A empreiteira Passarelli recuou e afirmou que vai refazer o trecho de interceptores de esgoto que rodou no início de dezembro do ano passado na região do Jardim Chapadão. O DAE havia concedido prazo até ontem à tarde para que a vencedora da licitação assumisse repor o trecho de 26 metros de tubo e ainda restaurar outros 1.000 metros que foram instalados com fissura na altura da Avenida Nuno de Assis. A responsável pela obra desistiu de rejeitar a reposição do trecho que rodou e assumiu concluir as duas partes pendentes do contrato.

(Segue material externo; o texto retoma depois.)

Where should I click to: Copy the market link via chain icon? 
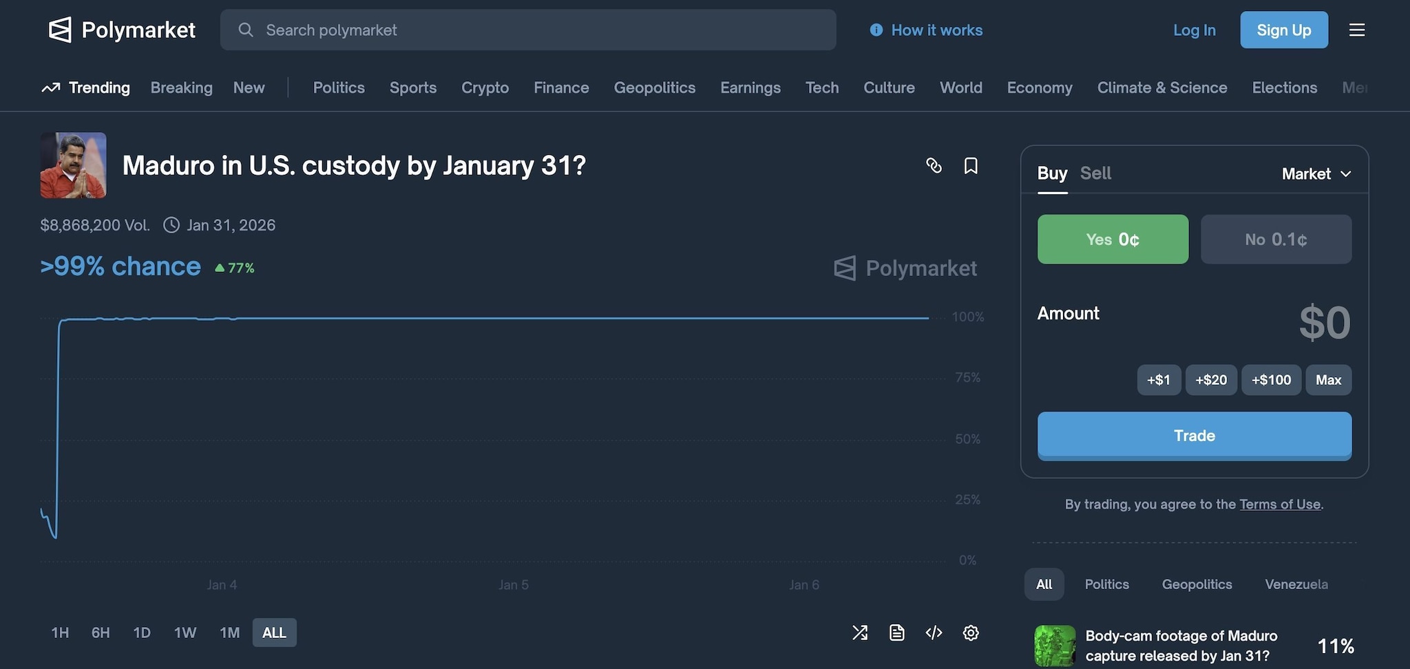click(x=934, y=165)
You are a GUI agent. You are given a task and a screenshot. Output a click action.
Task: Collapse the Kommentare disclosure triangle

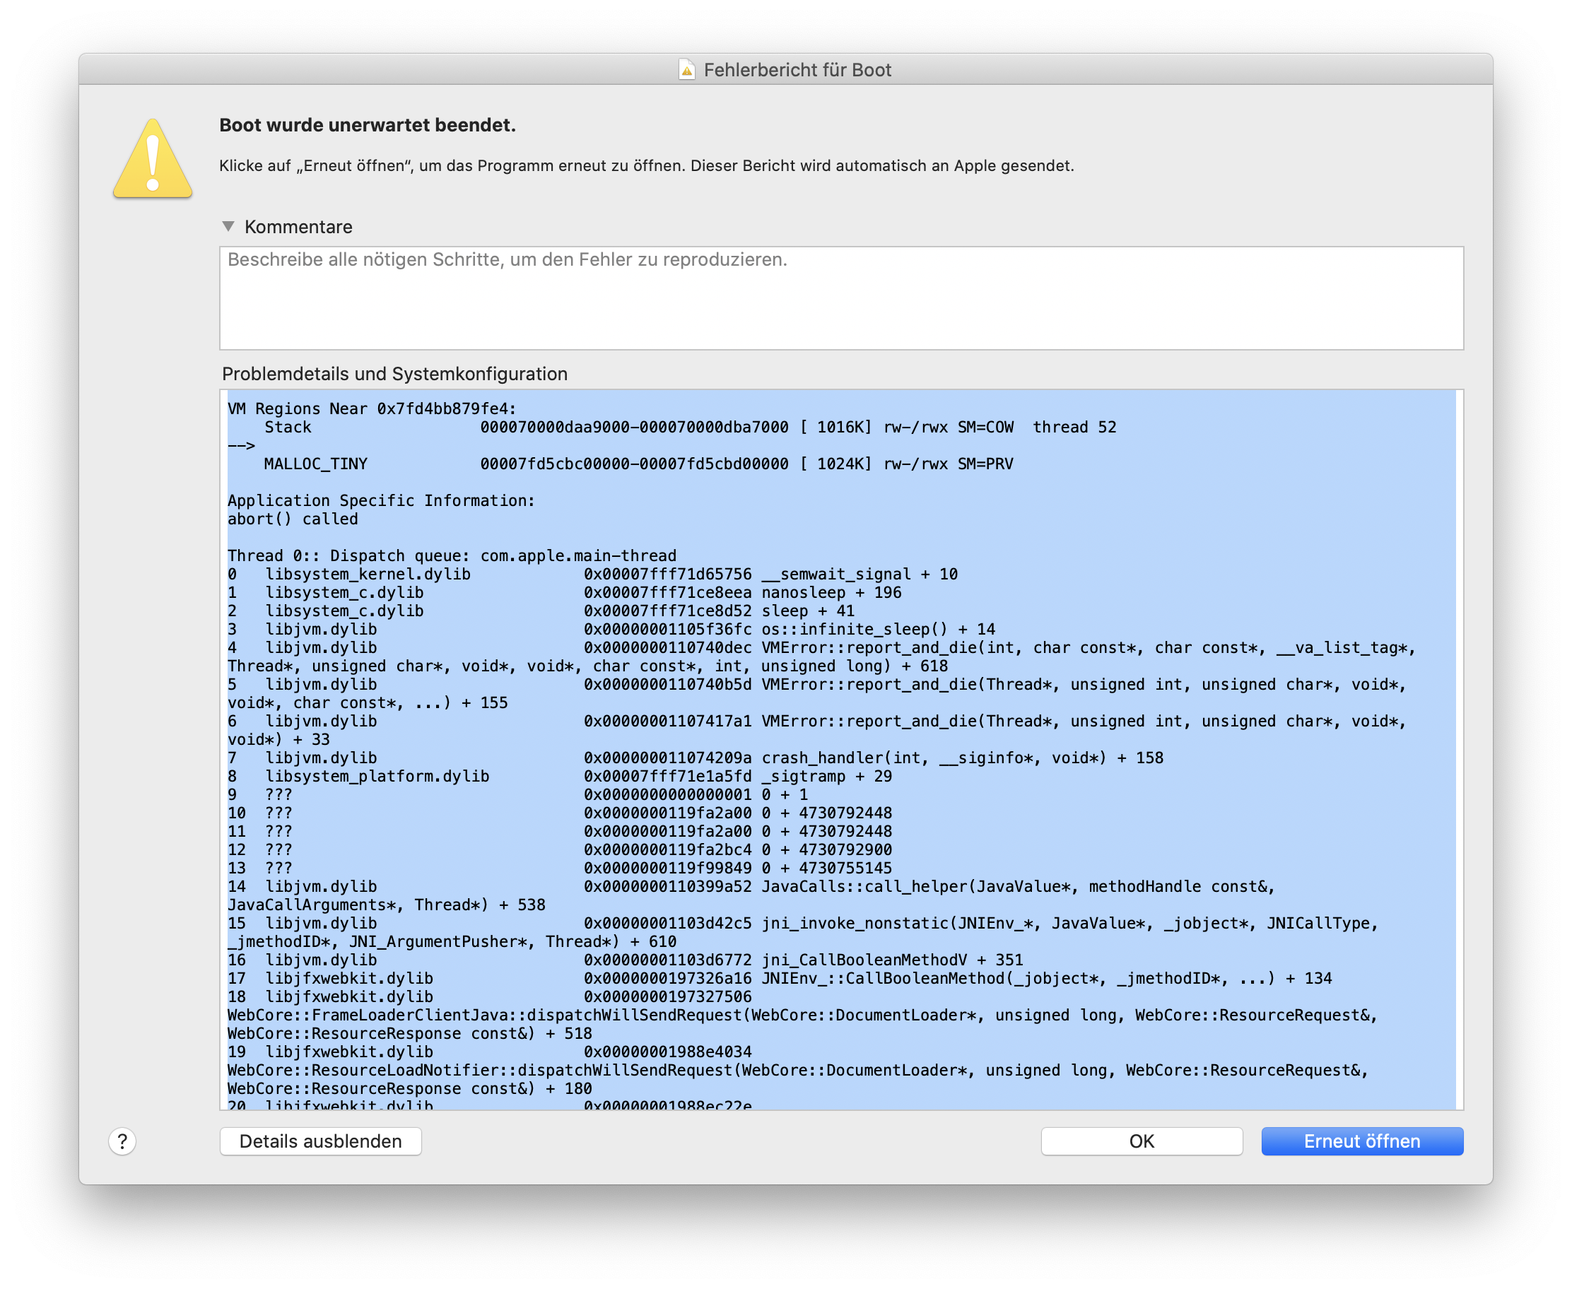click(x=229, y=227)
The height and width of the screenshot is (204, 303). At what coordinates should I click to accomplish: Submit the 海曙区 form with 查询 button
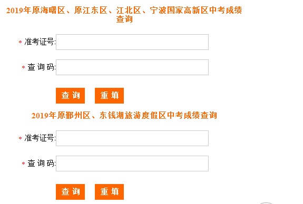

Mas alguns detalhes ainda precisam ser esclarecidos para que o programa de tratamento de esgoto seja retomado em Bauru. Na sexta-feira passada, segundo o DAE, a Passarelli “enviou cronograma das obras para repor os interceptores de esgoto, no trecho às margens da avenida Nuno de Assis, que apresentaram fissura. Entretanto, as datas não foram especificadas. A autarquia enviou contraproposta para que a construtora mencione, no prazo de 5 dias, as datas no cronograma”, informou a assessoria em nota.
Quanto ao trecho que rodou, na altura do Jardim Chapadão, conforme revelou o JC com exclusividade no final do ano passado, o presidente Giasone Cândia disse que o acordo administrativo depende de ajustes. “Também na sexta-feira última, um técnico da citada empresa iria analisar o local onde os interceptores de esgoto romperam em razão do assoreamento do Rio Bauru, na altura do Chapadão. Mas em ata, em reunião no DAE, os responsáveis pela empresa assumiram a reconstrução também desse trecho”, ampliou.
Os detalhes dizem respeito a cronograma de execução e forma de pagamento. Segundo Cândia, a Passarelli queria antecipação de pagamentos. “Isso nós não vamos fazer em desacordo com a legislação e com o interesse público. Os recursos (cerca de R$ 3 milhões) para suportar essa parte da obra, para concluir esta licitação, já estão garantidos e retidos pelo DAE. Mas antecipação de recurso para conclusão de obra é algo que temos de discutir e queremos definição rápida para isso porque já está demorando. Também enviamos contra notificação para ficar claro o cronograma de execução, senão a retomada e conclusão da obra ficam em aberto e não queremos isso”, finalizou o presidente.
Paralisação
O programa de tratamento de esgoto em Bauru está parado há meses. De um lado, o primeiro trecho de interceptores não é finalizado em razão das pendências acima. De outro, a licitação para o trecho final, orçado em quase R$ 20 milhões, não sai em virtude de suspensão do edital promovida pelo Tribunal de Contas do Estado (TCE). O DAE tenta reverter a situação.
Há divergência em medição de serviços executados pela Passarelli pendente há meses em relação ao mesmo contrato. Por conta disso, o DAE reteve o equivalente a mais de mais de R$ 3 milhões. A obra a olho nu tinha sido concluída, mas a empresa não realizou a entrega formal do serviço para a autarquia. Como o trecho de 26 metros de interceptor rodou no início de dezembro passado, quando o canteiro de obras já estava desmobilizado, mas sem o DAE assumir o trecho, a Passareli foi cobrada a refazer esta parte.
A Diretoria de Planejamento do Departamento de Água e Esgoto (DAE), através dos diretores de planejamento e de serviços de projetos, respectivamente Nucimar Paes e Fernando Offerni, enfatizaram que a obra não foi entregue pela empreiteira. “A obra não foi entregue pela construtora vencedora da licitação até porque ela não reparou problemas em outro trecho. Pelo contrato ela é responsável pela manutenção da obra nas condições ideais até a entrega ao DAE. A construtora será notificada a reparar o problema e instalar novos tubos no trecho que rodou”, abordou Nucimar Paes quando da ocorrência, no final do ano passado.